- [What to do] Can you arrange all of the lines below as a Markdown table with a "Row" column numbering each one and a "Line" column holding its text? Leave out any blank lines.

- [Extracted data]
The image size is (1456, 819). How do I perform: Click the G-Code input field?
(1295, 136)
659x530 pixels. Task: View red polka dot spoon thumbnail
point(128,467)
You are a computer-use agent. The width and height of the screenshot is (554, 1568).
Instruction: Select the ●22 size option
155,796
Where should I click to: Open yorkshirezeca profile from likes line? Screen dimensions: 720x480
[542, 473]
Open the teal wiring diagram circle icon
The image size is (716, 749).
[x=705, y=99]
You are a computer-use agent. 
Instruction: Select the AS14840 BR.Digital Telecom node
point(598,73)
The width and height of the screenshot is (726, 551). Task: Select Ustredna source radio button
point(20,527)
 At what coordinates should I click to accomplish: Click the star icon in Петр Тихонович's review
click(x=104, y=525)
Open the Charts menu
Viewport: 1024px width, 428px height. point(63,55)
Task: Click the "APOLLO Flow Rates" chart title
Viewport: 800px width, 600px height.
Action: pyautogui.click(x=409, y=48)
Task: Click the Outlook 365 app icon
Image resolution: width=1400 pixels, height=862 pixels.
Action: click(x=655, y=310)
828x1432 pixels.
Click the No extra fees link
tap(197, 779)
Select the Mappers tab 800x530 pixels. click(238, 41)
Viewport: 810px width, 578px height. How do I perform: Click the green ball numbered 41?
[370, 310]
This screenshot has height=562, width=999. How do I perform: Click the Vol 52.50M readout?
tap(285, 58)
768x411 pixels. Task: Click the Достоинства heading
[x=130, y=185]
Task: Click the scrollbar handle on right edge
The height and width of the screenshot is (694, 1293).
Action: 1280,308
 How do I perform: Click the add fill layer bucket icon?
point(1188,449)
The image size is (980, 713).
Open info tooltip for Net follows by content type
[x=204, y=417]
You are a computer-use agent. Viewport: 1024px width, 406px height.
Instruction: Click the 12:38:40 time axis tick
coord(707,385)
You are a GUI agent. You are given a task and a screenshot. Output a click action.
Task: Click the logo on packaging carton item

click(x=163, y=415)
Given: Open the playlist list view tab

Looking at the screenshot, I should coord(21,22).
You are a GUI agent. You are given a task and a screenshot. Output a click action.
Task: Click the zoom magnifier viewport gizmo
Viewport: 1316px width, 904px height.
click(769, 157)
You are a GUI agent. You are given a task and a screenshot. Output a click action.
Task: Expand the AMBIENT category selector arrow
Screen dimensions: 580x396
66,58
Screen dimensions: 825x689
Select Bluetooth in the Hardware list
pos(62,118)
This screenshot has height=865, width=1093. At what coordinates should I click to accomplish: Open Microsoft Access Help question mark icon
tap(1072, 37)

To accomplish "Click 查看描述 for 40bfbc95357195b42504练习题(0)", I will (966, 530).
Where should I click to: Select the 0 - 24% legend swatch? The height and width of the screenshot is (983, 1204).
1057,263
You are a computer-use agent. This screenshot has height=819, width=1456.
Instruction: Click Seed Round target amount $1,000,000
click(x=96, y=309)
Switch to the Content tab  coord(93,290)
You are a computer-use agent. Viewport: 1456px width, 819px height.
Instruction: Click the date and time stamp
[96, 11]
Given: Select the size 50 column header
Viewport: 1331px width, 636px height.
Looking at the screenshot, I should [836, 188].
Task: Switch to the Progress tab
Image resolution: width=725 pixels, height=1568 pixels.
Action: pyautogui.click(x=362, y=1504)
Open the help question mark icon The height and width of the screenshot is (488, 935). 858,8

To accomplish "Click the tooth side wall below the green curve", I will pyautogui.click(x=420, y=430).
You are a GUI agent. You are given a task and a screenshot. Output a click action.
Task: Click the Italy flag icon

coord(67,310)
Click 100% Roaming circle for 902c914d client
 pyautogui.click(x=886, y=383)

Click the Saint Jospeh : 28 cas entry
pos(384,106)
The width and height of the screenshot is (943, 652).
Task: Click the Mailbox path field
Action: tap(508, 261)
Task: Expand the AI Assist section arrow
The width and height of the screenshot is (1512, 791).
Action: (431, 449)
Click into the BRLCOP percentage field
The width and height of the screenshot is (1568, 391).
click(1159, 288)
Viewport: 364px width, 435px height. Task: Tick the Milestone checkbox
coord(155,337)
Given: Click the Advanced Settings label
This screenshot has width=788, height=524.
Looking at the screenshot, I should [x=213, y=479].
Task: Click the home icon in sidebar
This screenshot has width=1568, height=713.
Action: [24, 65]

- [Exercise response]
| Row | Line |
|---|---|
| 1 | The image size is (1456, 819). How do I perform: Click the G-Code input field? |
| 2 | (1295, 136) |
| 3 | 659x530 pixels. Task: View red polka dot spoon thumbnail |
| 4 | point(128,467) |
| 5 | You are a computer-use agent. The width and height of the screenshot is (554, 1568). |
| 6 | Instruction: Select the ●22 size option |
| 7 | 155,796 |
| 8 | Where should I click to: Open yorkshirezeca profile from likes line? Screen dimensions: 720x480 |
| 9 | [542, 473] |
| 10 | Open the teal wiring diagram circle icon |
| 11 | The image size is (716, 749). |
| 12 | [x=705, y=99] |
| 13 | You are a computer-use agent.  |
| 14 | Instruction: Select the AS14840 BR.Digital Telecom node |
| 15 | point(598,73) |
| 16 | The width and height of the screenshot is (726, 551). Task: Select Ustredna source radio button |
| 17 | point(20,527) |
| 18 |  At what coordinates should I click to accomplish: Click the star icon in Петр Тихонович's review |
| 19 | click(x=104, y=525) |
| 20 | Open the Charts menu |
| 21 | Viewport: 1024px width, 428px height. point(63,55) |
| 22 | Task: Click the "APOLLO Flow Rates" chart title |
| 23 | Viewport: 800px width, 600px height. |
| 24 | Action: pyautogui.click(x=409, y=48) |
| 25 | Task: Click the Outlook 365 app icon |
| 26 | Image resolution: width=1400 pixels, height=862 pixels. |
| 27 | Action: click(x=655, y=310) |
| 28 | 828x1432 pixels. |
| 29 | Click the No extra fees link |
| 30 | tap(197, 779) |
| 31 | Select the Mappers tab 800x530 pixels. click(238, 41) |
| 32 | Viewport: 810px width, 578px height. How do I perform: Click the green ball numbered 41? |
| 33 | [370, 310] |
| 34 | This screenshot has height=562, width=999. How do I perform: Click the Vol 52.50M readout? |
| 35 | tap(285, 58) |
| 36 | 768x411 pixels. Task: Click the Достоинства heading |
| 37 | [x=130, y=185] |
| 38 | Task: Click the scrollbar handle on right edge |
| 39 | The height and width of the screenshot is (694, 1293). |
| 40 | Action: 1280,308 |
| 41 |  How do I perform: Click the add fill layer bucket icon? |
| 42 | point(1188,449) |
| 43 | The image size is (980, 713). |
| 44 | Open info tooltip for Net follows by content type |
| 45 | [x=204, y=417] |
| 46 | You are a computer-use agent. Viewport: 1024px width, 406px height. |
| 47 | Instruction: Click the 12:38:40 time axis tick |
| 48 | coord(707,385) |
| 49 | You are a GUI agent. You are given a task and a screenshot. Output a click action. |
| 50 | Task: Click the logo on packaging carton item |
| 51 | click(x=163, y=415) |
| 52 | Given: Open the playlist list view tab |
| 53 | Looking at the screenshot, I should coord(21,22). |
| 54 | You are a GUI agent. You are given a task and a screenshot. Output a click action. |
| 55 | Task: Click the zoom magnifier viewport gizmo |
| 56 | Viewport: 1316px width, 904px height. |
| 57 | click(769, 157) |
| 58 | You are a GUI agent. You are given a task and a screenshot. Output a click action. |
| 59 | Task: Expand the AMBIENT category selector arrow |
| 60 | Screen dimensions: 580x396 |
| 61 | 66,58 |
| 62 | Screen dimensions: 825x689 |
| 63 | Select Bluetooth in the Hardware list |
| 64 | pos(62,118) |
| 65 | This screenshot has height=865, width=1093. At what coordinates should I click to accomplish: Open Microsoft Access Help question mark icon |
| 66 | tap(1072, 37) |
| 67 | To accomplish "Click 查看描述 for 40bfbc95357195b42504练习题(0)", I will (966, 530). |
| 68 | Where should I click to: Select the 0 - 24% legend swatch? The height and width of the screenshot is (983, 1204). |
| 69 | 1057,263 |
| 70 | You are a computer-use agent. This screenshot has height=819, width=1456. |
| 71 | Instruction: Click Seed Round target amount $1,000,000 |
| 72 | click(x=96, y=309) |
| 73 | Switch to the Content tab  coord(93,290) |
| 74 | You are a computer-use agent. Viewport: 1456px width, 819px height. |
| 75 | Instruction: Click the date and time stamp |
| 76 | [96, 11] |
| 77 | Given: Select the size 50 column header |
| 78 | Viewport: 1331px width, 636px height. |
| 79 | Looking at the screenshot, I should [836, 188]. |
| 80 | Task: Switch to the Progress tab |
| 81 | Image resolution: width=725 pixels, height=1568 pixels. |
| 82 | Action: pyautogui.click(x=362, y=1504) |
| 83 | Open the help question mark icon The height and width of the screenshot is (488, 935). 858,8 |
| 84 | To accomplish "Click the tooth side wall below the green curve", I will pyautogui.click(x=420, y=430). |
| 85 | You are a GUI agent. You are given a task and a screenshot. Output a click action. |
| 86 | Task: Click the Italy flag icon |
| 87 | coord(67,310) |
| 88 | Click 100% Roaming circle for 902c914d client |
| 89 |  pyautogui.click(x=886, y=383) |
| 90 | Click the Saint Jospeh : 28 cas entry |
| 91 | pos(384,106) |
| 92 | The width and height of the screenshot is (943, 652). |
| 93 | Task: Click the Mailbox path field |
| 94 | Action: tap(508, 261) |
| 95 | Task: Expand the AI Assist section arrow |
| 96 | The width and height of the screenshot is (1512, 791). |
| 97 | Action: (431, 449) |
| 98 | Click into the BRLCOP percentage field |
| 99 | The width and height of the screenshot is (1568, 391). |
| 100 | click(1159, 288) |
| 101 | Viewport: 364px width, 435px height. Task: Tick the Milestone checkbox |
| 102 | coord(155,337) |
| 103 | Given: Click the Advanced Settings label |
| 104 | This screenshot has width=788, height=524. |
| 105 | Looking at the screenshot, I should [x=213, y=479]. |
| 106 | Task: Click the home icon in sidebar |
| 107 | This screenshot has width=1568, height=713. |
| 108 | Action: [24, 65] |